AgentGuard

Runtime Governance for AI Agent Tool Execution · v2.0 · 24 tools · 21 oracles protected

AgentGuard is FeedOracle's security and policy enforcement layer for MCP (Model Context Protocol) tool execution. It sits between AI agents and compliance-critical tools, enforcing policies, detecting threats, managing approvals, and producing immutable audit trails — in real time, for every tool call.

Why AgentGuard

As AI agents increasingly operate autonomously in regulated financial environments, uncontrolled tool execution creates compliance risk, audit gaps, and liability exposure. AgentGuard addresses five critical enterprise needs:

Fewer Wrong Decisions

Policy-based preflight checks catch dangerous tool calls before execution. SSRF, injection, and secret exposure are blocked in real time — not discovered in post-incident reviews.

Controlled Escalation

High-risk operations don't silently execute. T4 tools trigger human approval workflows with webhook notifications, creating a clear chain of responsibility.

Audit-Ready Evidence

Every tool call produces an ES256K-signed audit record with input hash, output hash, risk score, policy decision, and timestamp. Ready for DORA Art. 6 and MiCA compliance audits.

Reduced Integration Risk

New tools are automatically classified into policy tiers. Unknown tools default to T2 (strict, logged). No tool executes without passing through the guard layer first.
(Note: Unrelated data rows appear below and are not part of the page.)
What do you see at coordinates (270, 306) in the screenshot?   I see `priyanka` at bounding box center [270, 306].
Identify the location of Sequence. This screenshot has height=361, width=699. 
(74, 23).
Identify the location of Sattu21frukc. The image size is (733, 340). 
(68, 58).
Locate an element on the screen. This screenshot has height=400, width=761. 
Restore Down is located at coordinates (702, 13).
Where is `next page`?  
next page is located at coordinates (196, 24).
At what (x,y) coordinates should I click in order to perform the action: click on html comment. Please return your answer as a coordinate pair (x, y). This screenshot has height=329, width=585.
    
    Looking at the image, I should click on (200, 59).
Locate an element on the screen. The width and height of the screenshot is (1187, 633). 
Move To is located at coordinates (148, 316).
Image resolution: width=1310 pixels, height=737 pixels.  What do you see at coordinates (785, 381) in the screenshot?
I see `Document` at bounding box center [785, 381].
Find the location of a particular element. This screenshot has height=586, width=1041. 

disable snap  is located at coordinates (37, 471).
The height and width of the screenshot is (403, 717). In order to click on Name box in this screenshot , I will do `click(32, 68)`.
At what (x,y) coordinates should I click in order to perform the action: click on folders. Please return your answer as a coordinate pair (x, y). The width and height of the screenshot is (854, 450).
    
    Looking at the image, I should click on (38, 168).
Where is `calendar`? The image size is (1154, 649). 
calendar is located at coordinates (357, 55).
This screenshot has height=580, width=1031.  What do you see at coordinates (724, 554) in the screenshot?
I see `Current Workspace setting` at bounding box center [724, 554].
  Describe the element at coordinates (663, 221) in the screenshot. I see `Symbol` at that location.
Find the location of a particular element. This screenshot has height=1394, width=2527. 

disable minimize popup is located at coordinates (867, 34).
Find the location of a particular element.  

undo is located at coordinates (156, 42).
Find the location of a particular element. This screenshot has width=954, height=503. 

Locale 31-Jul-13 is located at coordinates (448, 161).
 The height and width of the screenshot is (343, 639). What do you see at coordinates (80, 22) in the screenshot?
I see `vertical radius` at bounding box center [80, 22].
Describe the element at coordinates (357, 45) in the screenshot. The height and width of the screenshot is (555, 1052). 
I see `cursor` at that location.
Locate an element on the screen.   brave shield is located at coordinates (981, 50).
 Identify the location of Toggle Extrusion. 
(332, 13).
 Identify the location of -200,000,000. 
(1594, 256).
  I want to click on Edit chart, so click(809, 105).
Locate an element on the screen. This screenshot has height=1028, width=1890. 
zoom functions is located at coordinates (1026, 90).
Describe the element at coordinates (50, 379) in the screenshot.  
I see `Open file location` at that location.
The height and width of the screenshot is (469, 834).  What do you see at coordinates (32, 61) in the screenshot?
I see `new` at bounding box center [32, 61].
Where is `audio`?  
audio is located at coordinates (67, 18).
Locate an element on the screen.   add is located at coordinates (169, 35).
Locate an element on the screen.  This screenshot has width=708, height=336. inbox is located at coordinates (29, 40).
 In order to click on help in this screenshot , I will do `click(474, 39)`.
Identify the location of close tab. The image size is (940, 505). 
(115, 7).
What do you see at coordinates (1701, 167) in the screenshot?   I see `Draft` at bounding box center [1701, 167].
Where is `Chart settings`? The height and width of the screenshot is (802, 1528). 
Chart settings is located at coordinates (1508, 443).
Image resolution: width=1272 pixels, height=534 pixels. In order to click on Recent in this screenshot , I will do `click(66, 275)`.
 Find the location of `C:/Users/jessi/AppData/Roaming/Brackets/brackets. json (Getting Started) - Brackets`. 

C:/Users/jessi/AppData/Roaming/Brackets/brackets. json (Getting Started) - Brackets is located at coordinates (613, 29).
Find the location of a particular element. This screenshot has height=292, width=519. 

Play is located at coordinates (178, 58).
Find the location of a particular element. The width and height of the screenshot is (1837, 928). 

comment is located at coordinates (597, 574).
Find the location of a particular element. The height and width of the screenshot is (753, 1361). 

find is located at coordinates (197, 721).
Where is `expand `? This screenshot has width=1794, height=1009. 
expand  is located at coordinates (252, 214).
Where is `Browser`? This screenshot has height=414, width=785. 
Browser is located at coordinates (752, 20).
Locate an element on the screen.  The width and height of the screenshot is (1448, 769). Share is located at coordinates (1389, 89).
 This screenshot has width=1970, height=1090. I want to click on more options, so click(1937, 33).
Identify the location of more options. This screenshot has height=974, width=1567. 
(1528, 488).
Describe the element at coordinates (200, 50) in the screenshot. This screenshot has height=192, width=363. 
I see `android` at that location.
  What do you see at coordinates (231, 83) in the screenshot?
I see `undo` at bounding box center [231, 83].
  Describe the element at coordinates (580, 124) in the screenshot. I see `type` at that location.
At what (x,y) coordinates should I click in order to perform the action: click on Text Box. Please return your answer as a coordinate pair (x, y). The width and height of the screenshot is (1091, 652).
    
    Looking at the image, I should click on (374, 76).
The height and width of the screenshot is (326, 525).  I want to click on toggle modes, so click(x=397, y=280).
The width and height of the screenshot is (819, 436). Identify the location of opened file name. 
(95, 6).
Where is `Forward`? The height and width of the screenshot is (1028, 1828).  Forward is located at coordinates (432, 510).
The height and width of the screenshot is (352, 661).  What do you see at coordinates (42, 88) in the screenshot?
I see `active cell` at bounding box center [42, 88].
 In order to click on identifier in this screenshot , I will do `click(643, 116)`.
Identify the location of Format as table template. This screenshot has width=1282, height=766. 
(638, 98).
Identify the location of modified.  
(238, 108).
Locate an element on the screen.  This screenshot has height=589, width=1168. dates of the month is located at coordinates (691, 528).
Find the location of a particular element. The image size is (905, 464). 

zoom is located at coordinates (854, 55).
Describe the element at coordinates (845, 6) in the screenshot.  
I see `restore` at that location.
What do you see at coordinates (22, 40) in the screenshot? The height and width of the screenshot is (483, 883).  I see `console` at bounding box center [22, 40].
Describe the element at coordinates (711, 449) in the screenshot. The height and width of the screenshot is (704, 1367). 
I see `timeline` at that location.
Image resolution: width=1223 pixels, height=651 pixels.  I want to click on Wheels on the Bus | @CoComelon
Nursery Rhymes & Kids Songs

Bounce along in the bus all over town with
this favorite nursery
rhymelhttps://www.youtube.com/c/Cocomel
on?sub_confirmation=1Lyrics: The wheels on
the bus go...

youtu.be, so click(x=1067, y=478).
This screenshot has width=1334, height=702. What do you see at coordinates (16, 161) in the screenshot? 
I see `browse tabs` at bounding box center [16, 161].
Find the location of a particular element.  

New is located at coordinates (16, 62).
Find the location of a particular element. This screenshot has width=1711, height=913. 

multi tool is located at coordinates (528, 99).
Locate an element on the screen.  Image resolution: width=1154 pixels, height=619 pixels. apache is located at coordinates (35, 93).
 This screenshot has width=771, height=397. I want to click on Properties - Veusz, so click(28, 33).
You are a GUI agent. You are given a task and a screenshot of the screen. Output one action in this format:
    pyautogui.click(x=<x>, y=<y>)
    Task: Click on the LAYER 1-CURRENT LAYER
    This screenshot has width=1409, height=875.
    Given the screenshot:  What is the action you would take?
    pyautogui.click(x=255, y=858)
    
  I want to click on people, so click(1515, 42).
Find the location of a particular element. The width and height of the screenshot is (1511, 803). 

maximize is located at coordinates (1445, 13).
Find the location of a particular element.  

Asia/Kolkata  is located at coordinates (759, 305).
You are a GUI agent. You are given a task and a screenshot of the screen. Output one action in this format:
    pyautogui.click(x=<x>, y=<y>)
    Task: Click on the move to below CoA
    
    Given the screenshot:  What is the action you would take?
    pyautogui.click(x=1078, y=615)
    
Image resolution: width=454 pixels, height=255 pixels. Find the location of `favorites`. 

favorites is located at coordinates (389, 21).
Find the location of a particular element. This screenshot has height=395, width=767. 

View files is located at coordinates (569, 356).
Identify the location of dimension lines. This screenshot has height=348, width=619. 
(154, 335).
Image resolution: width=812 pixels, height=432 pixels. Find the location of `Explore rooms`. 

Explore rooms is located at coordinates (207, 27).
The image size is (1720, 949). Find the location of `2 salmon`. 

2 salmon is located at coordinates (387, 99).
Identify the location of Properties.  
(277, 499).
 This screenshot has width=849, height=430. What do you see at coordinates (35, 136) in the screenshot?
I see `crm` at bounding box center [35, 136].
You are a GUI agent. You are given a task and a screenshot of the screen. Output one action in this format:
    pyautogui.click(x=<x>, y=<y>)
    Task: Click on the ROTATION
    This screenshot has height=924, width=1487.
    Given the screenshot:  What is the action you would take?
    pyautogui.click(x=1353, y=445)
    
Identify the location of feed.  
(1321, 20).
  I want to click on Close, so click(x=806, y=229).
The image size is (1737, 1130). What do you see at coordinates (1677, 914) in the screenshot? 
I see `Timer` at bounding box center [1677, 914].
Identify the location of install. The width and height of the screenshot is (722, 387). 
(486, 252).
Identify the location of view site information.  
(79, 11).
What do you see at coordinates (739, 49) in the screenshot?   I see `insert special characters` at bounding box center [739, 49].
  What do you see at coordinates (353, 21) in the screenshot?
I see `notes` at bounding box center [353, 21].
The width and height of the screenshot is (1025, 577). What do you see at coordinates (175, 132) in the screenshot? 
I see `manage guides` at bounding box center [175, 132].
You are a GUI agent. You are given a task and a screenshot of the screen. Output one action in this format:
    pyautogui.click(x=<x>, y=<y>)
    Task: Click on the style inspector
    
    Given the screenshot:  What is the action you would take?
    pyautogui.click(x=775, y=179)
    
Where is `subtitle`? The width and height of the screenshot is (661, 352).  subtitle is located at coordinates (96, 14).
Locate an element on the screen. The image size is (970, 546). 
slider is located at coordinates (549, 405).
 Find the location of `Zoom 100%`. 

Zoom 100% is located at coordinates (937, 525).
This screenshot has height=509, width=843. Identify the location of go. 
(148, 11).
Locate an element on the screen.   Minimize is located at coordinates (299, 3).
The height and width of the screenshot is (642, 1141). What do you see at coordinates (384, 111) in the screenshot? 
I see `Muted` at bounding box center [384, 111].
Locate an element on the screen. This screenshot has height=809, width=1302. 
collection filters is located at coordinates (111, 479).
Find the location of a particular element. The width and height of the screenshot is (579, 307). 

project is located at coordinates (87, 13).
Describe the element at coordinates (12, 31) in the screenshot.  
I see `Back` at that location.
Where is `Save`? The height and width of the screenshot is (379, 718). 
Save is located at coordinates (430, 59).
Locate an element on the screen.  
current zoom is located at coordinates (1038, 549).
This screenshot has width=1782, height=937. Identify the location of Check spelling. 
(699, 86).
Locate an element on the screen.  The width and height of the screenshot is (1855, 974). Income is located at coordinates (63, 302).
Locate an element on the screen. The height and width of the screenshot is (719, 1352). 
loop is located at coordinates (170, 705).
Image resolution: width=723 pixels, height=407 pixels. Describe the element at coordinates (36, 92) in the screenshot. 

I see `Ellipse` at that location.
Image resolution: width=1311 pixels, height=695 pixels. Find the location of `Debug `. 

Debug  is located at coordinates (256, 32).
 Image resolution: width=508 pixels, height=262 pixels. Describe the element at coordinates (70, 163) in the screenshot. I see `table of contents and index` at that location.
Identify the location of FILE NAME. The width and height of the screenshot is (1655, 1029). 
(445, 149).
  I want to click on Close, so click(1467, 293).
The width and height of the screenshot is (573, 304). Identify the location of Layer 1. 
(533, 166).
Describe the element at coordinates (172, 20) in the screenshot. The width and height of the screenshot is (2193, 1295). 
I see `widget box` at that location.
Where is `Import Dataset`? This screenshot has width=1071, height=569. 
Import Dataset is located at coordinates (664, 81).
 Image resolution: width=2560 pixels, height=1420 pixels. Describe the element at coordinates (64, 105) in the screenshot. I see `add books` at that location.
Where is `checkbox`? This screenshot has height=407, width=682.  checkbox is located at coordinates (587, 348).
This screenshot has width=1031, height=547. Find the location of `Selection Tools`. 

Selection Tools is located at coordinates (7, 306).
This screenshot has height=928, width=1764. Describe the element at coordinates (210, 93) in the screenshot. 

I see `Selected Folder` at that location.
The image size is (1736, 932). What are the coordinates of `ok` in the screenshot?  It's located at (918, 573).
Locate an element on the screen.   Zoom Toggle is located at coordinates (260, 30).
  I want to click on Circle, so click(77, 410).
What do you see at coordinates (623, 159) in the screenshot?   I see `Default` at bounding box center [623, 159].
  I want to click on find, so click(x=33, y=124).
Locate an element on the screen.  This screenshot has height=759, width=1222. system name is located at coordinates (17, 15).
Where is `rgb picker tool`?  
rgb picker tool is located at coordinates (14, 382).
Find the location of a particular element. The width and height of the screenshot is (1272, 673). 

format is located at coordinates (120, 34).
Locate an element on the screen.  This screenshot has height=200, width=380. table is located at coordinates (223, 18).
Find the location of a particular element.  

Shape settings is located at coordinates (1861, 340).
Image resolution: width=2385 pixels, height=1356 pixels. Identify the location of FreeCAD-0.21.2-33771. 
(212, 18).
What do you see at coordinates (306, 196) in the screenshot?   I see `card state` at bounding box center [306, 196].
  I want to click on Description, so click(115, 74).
AgentGuard as a Product Layer

AgentGuard is not just internal security. It is a deployable runtime governance layer for any MCP-based infrastructure. Financial institutions, compliance platforms, and AI agent orchestrators can integrate AgentGuard to enforce policies, manage approvals, and produce audit trails — without building their own security stack. Available as a standalone MCP server or integrated with the full FeedOracle compliance evidence platform.

24
Guard Tools
21
Oracles Protected
228
Handlers Guarded
111
Tools Classified
29/29
Red-Team Tests

Threat Coverage

AgentGuard detects and blocks the following threat classes in tool arguments, payloads, and outputs:

SSRF Protection

Localhost, RFC1918, link-local, IMDS (AWS/GCP/Alibaba), IPv6 loopback, decimal/hex IP obfuscation, embedded credentials in URLs.

Prompt Injection

Role hijack, instruction override, jailbreak patterns, constraint bypass attempts. Regex + heuristic detection.

Code Injection

Python __import__, os.system, subprocess, eval(), shell command chaining, SQL UNION/DROP/DELETE.

Secret Exposure

AWS keys (AKIA...), Bearer/JWT tokens, private keys, API keys, Slack tokens, GitHub PATs, Ethereum private keys.

Path Traversal

URL-encoded traversal, double encoding, system file access (/etc/passwd, /proc/self).

Payload Safety

XSS, null byte injection, oversized payloads, unicode exploits, tool output poisoning.

Replay Attacks

Duplicate request fingerprinting within time windows. Prevents identical tool calls from being re-executed.

Behavioral Anomalies

Cross-tool anomaly detection, rate limiting (per-minute/hour/day), high-frequency same-tool abuse.

Policy Tiers

Every tool in the FeedOracle ecosystem is classified into one of four policy tiers. Tiers determine the guard mode, risk floor, and escalation behavior.

T1

Public Read-Only

29 tools · Permissive mode · Risk ceiling: 15. Free access, no authentication required. Examples: health_check, ping, eth_gas.

T2

Compliance Read

25 tools · Strict mode · Risk ceiling: 40. Regulatory data reads. Logged, authentication recommended. Examples: mica_status, cve_search, sanctions_screen.

T3

Sensitive Analysis

39 tools · Strict mode · Risk ceiling: 70. Processes sensitive data, generates reports. Authentication required. Examples: compliance_preflight, evidence_bundle, board_report.

T4

Escalation

18 tools · Strict mode · Risk ceiling: 100. High-impact actions requiring human approval. Examples: wallet_transfer, emergency_kill, contract_draft.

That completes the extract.